Peppino lentamente scosse il capo:
- Mica sei un delinquente che se uccidi si capisce che non è
colpa tua ma... del coso... come si chiama? Ah! Il sistema.
- A proposito... Dopodomani è un anno che hanno ammazzato
quelli del primo piano. C'è la Messa. Quanto si fecero i
loro ladri? Non ricordo se...
- Rischiavano di farsi cinque mesi in carcere e un anno a casa -
rispose l'uomo - Ma spiegarono di aver ammazzato solo perché
si erano spaventati quando la signora svegliandosi aveva urlato, e si
son fatti un mese e mezzo. A casa. Ne hanno profittato per dare
un'imbiancata.
- Un mese e mezzo... Mmh... mezzo mese a morto.
- No. Un mese per il marito e mezzo per la moglie.
- E per il papà di lui niente? - stupì Mariuccia.

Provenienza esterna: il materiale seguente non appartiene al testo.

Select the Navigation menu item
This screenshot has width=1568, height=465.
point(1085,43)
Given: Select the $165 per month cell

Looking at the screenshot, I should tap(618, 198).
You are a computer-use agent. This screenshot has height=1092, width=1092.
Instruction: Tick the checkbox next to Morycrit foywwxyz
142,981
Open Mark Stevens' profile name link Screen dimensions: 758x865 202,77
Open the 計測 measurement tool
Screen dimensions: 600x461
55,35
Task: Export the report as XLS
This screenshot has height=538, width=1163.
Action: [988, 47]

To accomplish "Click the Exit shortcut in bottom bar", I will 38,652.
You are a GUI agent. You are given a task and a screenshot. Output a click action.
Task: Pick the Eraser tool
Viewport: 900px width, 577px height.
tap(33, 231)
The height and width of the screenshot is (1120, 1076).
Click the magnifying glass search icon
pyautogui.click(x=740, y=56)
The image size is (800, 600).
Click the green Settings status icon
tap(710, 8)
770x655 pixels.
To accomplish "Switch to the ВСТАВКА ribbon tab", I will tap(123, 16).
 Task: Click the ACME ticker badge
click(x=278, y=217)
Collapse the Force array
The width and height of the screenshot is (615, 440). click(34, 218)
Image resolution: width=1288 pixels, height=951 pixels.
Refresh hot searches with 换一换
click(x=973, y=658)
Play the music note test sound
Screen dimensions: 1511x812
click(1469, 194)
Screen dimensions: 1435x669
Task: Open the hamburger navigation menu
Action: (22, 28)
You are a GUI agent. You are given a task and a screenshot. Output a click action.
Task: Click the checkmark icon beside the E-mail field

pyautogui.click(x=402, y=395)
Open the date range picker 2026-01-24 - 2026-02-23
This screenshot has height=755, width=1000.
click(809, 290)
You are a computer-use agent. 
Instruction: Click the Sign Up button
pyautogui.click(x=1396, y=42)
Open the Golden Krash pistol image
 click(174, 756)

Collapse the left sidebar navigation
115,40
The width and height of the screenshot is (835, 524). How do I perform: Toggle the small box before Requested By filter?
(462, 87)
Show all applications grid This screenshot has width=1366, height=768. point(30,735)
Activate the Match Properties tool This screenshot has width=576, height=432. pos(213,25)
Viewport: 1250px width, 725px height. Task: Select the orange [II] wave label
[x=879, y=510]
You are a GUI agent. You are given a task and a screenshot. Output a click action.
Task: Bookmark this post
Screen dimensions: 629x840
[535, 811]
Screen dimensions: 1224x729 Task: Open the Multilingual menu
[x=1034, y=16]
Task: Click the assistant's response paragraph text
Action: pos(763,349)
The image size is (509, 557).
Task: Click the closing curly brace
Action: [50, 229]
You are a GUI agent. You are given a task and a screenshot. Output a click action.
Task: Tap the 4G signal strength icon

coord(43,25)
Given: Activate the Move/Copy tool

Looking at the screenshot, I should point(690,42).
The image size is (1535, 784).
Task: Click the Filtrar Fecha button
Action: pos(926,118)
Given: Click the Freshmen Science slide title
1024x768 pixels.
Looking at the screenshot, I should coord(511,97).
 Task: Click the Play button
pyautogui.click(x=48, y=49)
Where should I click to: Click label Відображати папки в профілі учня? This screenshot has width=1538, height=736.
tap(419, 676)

- Aveva un tumore. Sarebbe morto comunque.
- Ah... ecco.
Peppino spense il mozzicone nel posacenere e si alzò:
- Eppure devo farcela a mettermi paura! E' necessario che io impari a
riuscire a ragionare anche mentre sono spaventato a morte. Se no, che
gli dico al giudice? Che non ero capace di intendere e di volere in
quel momento? Io sono la vittima... per me non vale questo.
- Le ho provate tutte. Non so come fare per spaventarti. Tu mi
riconosci sempre.
- Ma che ci posso fare...! - allargò le braccia Peppino -
Forse non va bene il tegamino.
Tornati in camera, Mariuccia si toglieva i panni di scena. Il silenzio
fu interrotto da un tonfo.
- Cos'è stato? - chiese Peppino.
- E' sopra. Hanno cominciato a fare esercitazione pure loro.
- Cosa usano?
- Il vocabolario. Tanto il figlio è morto e non gli serve
più - alzò le spalle la donna.
- Non furono i ladri però... Fu messo sotto da un povero
ubriaco, vero?
- Macché! Lo ammazzarono i compagni, a scuola. Ragazzate.